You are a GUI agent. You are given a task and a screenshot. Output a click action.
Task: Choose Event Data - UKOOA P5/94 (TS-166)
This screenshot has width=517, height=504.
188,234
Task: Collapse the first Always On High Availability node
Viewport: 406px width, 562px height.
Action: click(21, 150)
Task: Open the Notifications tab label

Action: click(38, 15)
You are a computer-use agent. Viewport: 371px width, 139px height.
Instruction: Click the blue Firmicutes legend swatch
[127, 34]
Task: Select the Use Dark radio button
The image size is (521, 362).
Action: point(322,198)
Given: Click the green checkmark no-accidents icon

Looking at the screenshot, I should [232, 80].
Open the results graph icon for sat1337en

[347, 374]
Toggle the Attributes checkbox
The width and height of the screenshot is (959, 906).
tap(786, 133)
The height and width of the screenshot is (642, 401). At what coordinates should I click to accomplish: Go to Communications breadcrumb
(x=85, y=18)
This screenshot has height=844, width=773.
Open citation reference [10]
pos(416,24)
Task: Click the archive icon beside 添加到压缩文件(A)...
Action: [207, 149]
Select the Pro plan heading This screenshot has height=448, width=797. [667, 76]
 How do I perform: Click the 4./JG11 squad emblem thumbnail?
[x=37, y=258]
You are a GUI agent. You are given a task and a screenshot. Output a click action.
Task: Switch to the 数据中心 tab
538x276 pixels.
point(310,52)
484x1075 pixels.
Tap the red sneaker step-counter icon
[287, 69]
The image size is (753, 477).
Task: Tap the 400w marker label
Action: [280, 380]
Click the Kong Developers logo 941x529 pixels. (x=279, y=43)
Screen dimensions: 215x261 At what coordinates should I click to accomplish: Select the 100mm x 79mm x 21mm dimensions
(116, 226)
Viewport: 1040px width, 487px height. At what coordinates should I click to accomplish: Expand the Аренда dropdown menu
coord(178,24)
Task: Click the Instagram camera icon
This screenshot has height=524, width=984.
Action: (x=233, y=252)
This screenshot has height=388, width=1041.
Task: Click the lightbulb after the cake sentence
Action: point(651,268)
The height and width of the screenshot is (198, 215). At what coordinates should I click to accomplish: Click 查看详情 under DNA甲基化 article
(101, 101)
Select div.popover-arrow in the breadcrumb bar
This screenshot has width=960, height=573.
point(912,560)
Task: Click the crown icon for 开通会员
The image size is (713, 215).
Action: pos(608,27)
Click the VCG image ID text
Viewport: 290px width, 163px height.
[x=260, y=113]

◆ ◆ ◆

Exercise prompt:
Precisely the lines between those holding "The height and width of the screenshot is (642, 401)." and "Click the Kong", inclusive, are to be reproduced from the listing above, with nothing added.

Exercise output:
The height and width of the screenshot is (642, 401). At what coordinates should I click to accomplish: Go to Communications breadcrumb
(x=85, y=18)
This screenshot has height=844, width=773.
Open citation reference [10]
pos(416,24)
Task: Click the archive icon beside 添加到压缩文件(A)...
Action: [207, 149]
Select the Pro plan heading This screenshot has height=448, width=797. [667, 76]
 How do I perform: Click the 4./JG11 squad emblem thumbnail?
[x=37, y=258]
You are a GUI agent. You are given a task and a screenshot. Output a click action.
Task: Switch to the 数据中心 tab
538x276 pixels.
point(310,52)
484x1075 pixels.
Tap the red sneaker step-counter icon
[287, 69]
The image size is (753, 477).
Task: Tap the 400w marker label
Action: [280, 380]
Click the Kong Developers logo 941x529 pixels. (x=279, y=43)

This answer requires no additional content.